#### [Stated exercise a]
In the listing, from its first line through the line that contains "Viewport: 540px width, 470px", switch "Katsu Chicken" to "Teriyaki Salmon" and give those lines back with nothing else changed.

## BEGIN Selection

The Centre for Policy Studies (CPS) is a think tank and pressure group in the United Kingdom. Its goal is to promote coherent and practical policies based on its founding principles of: free markets, "small state," low tax, national independence, self determination and responsibility. While being independent, the centre has historical links to the Conservative Party.

It was co-founded by Sir Keith Joseph, Alfred Sherman and Margaret Thatcher
in 1974 to challenge the post war consensus of Keynesianism, and to champion economic liberalism in Britain. With this in mind Keith Joseph originally wanted the think tank to study the social market economy, naming it the 'Ludwig Erhard Foundation' and 'Institute for a social market economy' until it was eventually settled on the benign 'Centre for Policy Studies'.

The centre has since played a global role in the dissemination of free market economics alongside policy proposals claimed to be on the basis of responsibility and individual choice. It also asserts that it prioritises the concepts of duty, family, liberty, and the rule of law. The CPS states that it has a goal of serving as "the champion of the small state."

Influence
The CPS soon drove for a reassessment of Conservative economic policy during their period in opposition from 1974 to 1979. It was during this period that the CPS released its landmark reports, such as Stranded on the Middle Ground? Reflections on Circumstances and Policies and   Monetarism is Not Enough (1974 and 1976). Monetarism is Not Enough was described by Margaret Thatcher as “one of the very few speeches which have fundamentally affected a political generation's way of thinking.". Keith Joseph's keynote speeches, also published by the CPS, aimed to lead the way in changing the climate of opinion in Britain and set the intellectual foundations for the privatisation reforms of the 1980s. In 1981 Sherman brought the Swiss monetarist Jurg Niehans over to Britain to advise on economic management. Niehans wrote a report critical of the government's economic management that was crucial in influencing the change of policy in the 1981 budget; this tightened the government's fiscal stance to make possible a looser monetary policy. However Hugh Thomas, who had been appointed Chairman of the CPS in 1979 was finding Sherman impossible to work with. In the summer of 1983, following a row over the relationship of the CPS with the Conservative Party, Sherman was summarily sacked from the CPS in a "virulent" letter from Thomas.

The CPS did not consciously represent itself as a partisan institute; ‘blame’ for the collectivist post-war consensus was placed on both sides of the political parties for operating within the same ideological framework. The CPS continually advocated a liberal economic approach and was hugely influential during Margaret Thatcher's administration, operating as a key driving force towards her hallmark policies of privatisation, deregulation and monetarism

In her own words, its job was to 'expose the follies and self-defeating consequences of government intervention....'to think the unthinkable'. In 1982, it released  Telecommunications in Britain, which urged the Government to embrace a fuller agenda of privatization in the telecoms sector. The paper recommended the privatization of British Telecom and the introduction of competition to the sector –both of which were implemented. Another key publication was The Performance of the Privatised Industries (1996) – a four volume statistical analysis which showed how the privatization agenda had benefitted the consumer by ushering in lower prices and higher quality service. It argued that the taxpayer had benefitted greatly from privatisation – not just from the initial windfall from receipts, but also from higher tax revenues than had ever been received from the same companies when they were in state ownership.

## END Selection
## BEGIN Material for the task

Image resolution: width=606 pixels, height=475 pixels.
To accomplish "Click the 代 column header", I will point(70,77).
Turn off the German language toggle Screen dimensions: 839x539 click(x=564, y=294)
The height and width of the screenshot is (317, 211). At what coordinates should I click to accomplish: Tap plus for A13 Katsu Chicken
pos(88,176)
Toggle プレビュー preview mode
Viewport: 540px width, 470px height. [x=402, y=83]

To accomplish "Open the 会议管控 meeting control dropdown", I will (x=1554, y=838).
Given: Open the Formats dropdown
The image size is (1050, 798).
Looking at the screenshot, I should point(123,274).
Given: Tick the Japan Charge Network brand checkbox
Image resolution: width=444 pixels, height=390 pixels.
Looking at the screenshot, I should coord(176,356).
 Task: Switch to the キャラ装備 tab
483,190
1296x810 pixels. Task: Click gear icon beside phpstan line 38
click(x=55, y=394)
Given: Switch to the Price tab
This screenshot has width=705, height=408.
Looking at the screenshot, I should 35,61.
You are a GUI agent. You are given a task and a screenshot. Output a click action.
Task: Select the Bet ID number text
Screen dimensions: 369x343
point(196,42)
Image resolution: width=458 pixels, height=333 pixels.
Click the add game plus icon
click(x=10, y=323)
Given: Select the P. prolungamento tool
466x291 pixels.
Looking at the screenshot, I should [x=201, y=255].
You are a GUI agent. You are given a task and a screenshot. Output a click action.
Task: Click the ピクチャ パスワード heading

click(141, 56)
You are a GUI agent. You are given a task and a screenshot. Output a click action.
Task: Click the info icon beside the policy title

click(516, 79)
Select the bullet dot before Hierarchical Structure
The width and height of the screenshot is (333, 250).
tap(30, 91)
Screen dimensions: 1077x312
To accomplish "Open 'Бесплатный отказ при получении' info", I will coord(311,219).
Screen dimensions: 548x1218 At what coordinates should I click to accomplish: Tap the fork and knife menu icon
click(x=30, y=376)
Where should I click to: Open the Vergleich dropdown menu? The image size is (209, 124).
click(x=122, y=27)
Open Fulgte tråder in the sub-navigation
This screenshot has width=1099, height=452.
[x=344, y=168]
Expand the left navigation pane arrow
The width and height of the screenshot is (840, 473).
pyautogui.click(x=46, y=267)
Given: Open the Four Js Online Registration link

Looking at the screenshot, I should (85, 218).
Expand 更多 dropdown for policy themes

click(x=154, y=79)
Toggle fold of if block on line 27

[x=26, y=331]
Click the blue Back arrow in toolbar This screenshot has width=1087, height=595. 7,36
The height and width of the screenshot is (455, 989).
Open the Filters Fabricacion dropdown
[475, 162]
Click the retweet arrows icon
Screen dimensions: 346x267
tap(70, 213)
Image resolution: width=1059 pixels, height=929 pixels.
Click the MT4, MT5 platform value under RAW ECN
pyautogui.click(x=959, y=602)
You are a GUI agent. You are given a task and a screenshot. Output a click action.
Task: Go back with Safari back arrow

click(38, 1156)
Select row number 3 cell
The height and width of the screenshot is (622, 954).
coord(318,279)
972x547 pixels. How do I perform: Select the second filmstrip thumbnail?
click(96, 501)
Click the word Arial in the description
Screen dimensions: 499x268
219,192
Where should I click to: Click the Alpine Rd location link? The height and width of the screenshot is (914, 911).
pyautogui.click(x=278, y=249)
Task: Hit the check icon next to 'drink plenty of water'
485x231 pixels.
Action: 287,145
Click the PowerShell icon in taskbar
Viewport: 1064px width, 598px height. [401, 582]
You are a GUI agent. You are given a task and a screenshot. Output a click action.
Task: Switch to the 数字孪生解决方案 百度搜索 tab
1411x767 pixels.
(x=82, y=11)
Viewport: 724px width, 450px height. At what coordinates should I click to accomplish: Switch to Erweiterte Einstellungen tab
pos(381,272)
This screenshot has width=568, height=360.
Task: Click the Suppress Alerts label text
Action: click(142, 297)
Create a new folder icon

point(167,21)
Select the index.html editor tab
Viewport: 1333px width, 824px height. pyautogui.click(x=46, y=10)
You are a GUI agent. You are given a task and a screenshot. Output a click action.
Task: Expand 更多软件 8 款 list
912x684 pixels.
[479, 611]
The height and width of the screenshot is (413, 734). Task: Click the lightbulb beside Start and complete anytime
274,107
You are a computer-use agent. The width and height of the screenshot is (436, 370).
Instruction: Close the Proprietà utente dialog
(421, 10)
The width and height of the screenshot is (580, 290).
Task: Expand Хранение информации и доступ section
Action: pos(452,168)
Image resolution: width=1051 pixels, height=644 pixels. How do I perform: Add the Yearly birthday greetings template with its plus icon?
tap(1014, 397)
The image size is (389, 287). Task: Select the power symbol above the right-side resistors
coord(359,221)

## END Material for the task

#### [Stated exercise b]
Quote the passage on the Centre for Policy Studies starting with "The Centre for" and going on through "the Conservative Party.".

#### [Complete response a]
Image resolution: width=606 pixels, height=475 pixels.
To accomplish "Click the 代 column header", I will point(70,77).
Turn off the German language toggle Screen dimensions: 839x539 click(x=564, y=294)
The height and width of the screenshot is (317, 211). At what coordinates should I click to accomplish: Tap plus for A13 Teriyaki Salmon
pos(88,176)
Toggle プレビュー preview mode
Viewport: 540px width, 470px height. [x=402, y=83]

#### [Complete response b]
The Centre for Policy Studies (CPS) is a think tank and pressure group in the United Kingdom. Its goal is to promote coherent and practical policies based on its founding principles of: free markets, "small state," low tax, national independence, self determination and responsibility. While being independent, the centre has historical links to the Conservative Party.